■ **Exercise directions**
Copy out all of the material below word for word, leaving the pictures out of your copy.

■ **Rows**
⟨
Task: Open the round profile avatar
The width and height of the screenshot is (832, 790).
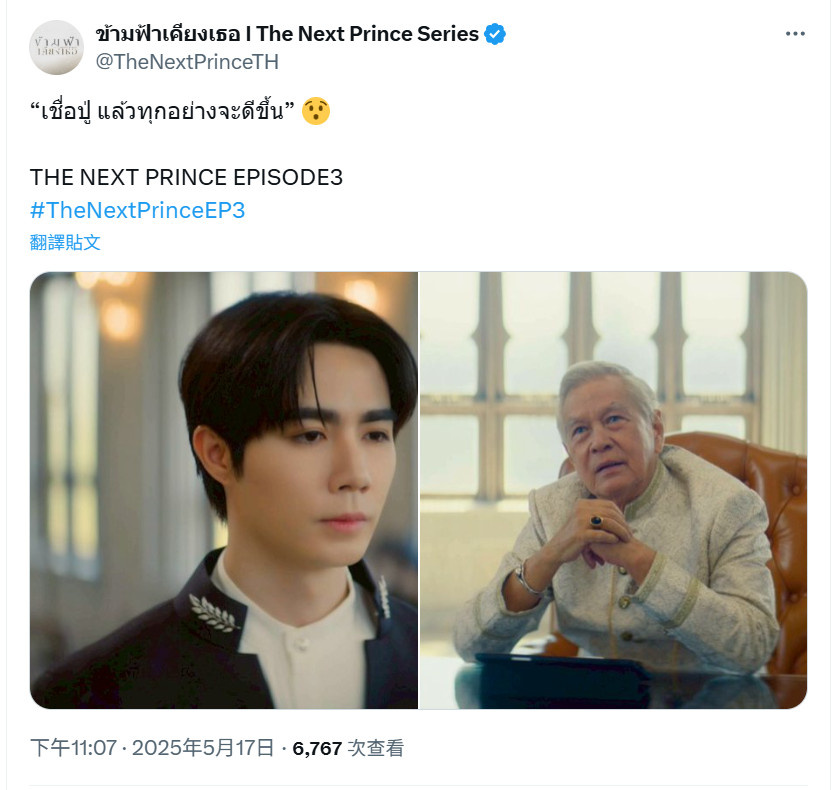Action: [56, 47]
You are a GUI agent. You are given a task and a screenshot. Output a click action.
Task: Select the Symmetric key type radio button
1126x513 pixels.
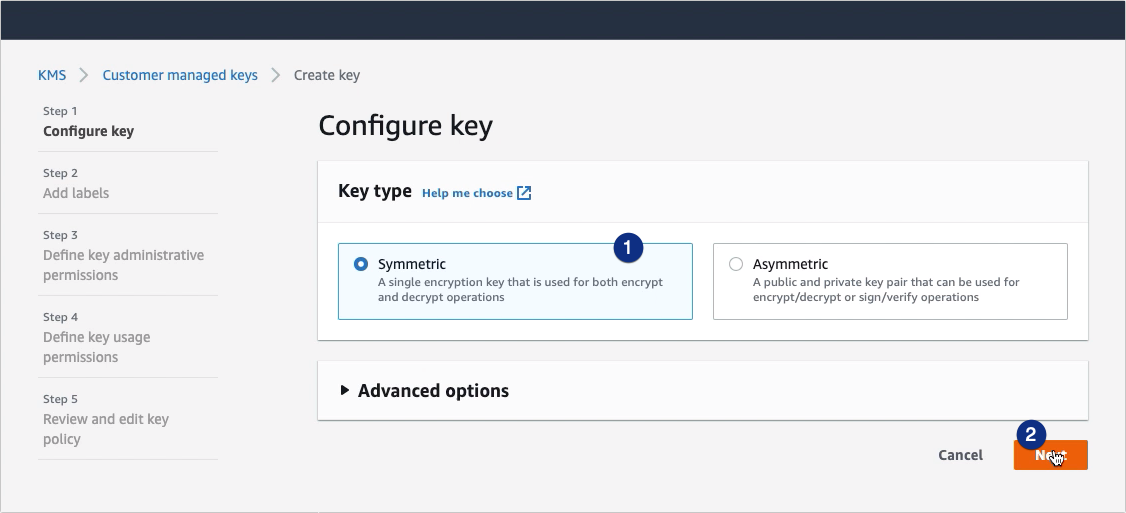tap(361, 265)
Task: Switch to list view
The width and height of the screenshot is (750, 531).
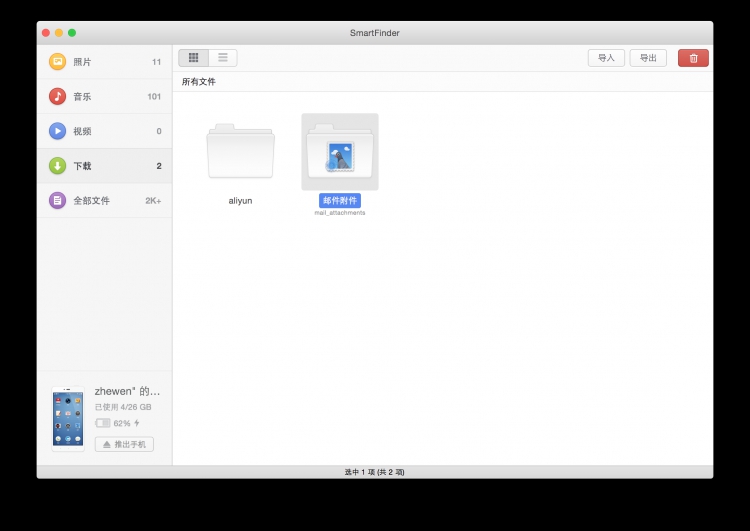Action: pyautogui.click(x=223, y=58)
⟩
■ **Task output**
Task: Open the round profile avatar
The width and height of the screenshot is (832, 790).
Action: [56, 47]
You are a GUI agent. You are given a task and a screenshot. Output a click action.
Task: Select the Symmetric key type radio button
1126x513 pixels.
tap(361, 265)
Task: Switch to list view
The width and height of the screenshot is (750, 531).
Action: pyautogui.click(x=223, y=58)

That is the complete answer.